● ACTIVITY
Below is a set of entries. Print the line that contains "Image resolution: width=1352" and every later line word for word, through the final one.

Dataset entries
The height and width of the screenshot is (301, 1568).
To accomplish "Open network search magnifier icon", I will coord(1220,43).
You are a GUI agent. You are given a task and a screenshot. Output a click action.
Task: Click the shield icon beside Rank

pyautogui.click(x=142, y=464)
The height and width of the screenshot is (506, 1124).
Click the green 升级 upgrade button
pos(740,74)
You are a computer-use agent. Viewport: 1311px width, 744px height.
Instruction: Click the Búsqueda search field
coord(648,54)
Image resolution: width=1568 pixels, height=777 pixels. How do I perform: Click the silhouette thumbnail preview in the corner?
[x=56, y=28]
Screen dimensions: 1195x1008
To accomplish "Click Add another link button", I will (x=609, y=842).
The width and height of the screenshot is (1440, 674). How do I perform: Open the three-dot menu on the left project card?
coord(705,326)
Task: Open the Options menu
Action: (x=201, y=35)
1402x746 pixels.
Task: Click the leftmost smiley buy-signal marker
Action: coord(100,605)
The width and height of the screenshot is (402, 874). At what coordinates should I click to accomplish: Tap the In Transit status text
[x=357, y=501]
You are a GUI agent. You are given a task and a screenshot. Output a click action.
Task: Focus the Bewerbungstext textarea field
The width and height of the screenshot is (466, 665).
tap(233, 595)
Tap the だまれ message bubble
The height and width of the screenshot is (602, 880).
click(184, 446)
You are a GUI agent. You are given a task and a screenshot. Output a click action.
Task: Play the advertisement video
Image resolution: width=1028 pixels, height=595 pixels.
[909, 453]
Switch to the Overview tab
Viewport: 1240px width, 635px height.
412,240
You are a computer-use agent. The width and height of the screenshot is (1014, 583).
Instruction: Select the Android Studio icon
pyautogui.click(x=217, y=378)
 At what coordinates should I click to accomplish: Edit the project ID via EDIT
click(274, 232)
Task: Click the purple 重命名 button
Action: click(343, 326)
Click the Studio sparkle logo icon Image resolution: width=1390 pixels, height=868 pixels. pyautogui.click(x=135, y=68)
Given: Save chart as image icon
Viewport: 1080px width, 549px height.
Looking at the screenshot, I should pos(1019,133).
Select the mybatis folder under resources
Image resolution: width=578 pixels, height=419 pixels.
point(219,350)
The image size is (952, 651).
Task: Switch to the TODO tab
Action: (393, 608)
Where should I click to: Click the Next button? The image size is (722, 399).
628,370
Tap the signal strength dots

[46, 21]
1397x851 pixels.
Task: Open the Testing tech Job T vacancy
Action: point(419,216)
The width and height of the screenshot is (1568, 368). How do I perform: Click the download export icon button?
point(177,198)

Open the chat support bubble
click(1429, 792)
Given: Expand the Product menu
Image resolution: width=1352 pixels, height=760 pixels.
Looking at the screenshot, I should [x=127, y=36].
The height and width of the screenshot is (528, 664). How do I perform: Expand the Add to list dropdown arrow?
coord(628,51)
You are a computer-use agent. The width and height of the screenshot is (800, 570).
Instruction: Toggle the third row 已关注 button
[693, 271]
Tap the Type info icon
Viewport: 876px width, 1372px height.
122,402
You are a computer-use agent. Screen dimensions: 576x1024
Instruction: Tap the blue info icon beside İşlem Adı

● EXERCISE ANSWER
Image resolution: width=1352 pixels, height=760 pixels.
Looking at the screenshot, I should [x=127, y=36].
The height and width of the screenshot is (528, 664). How do I perform: Expand the Add to list dropdown arrow?
coord(628,51)
You are a computer-use agent. The width and height of the screenshot is (800, 570).
Instruction: Toggle the third row 已关注 button
[693, 271]
Tap the Type info icon
Viewport: 876px width, 1372px height.
122,402
You are a computer-use agent. Screen dimensions: 576x1024
Instruction: Tap the blue info icon beside İşlem Adı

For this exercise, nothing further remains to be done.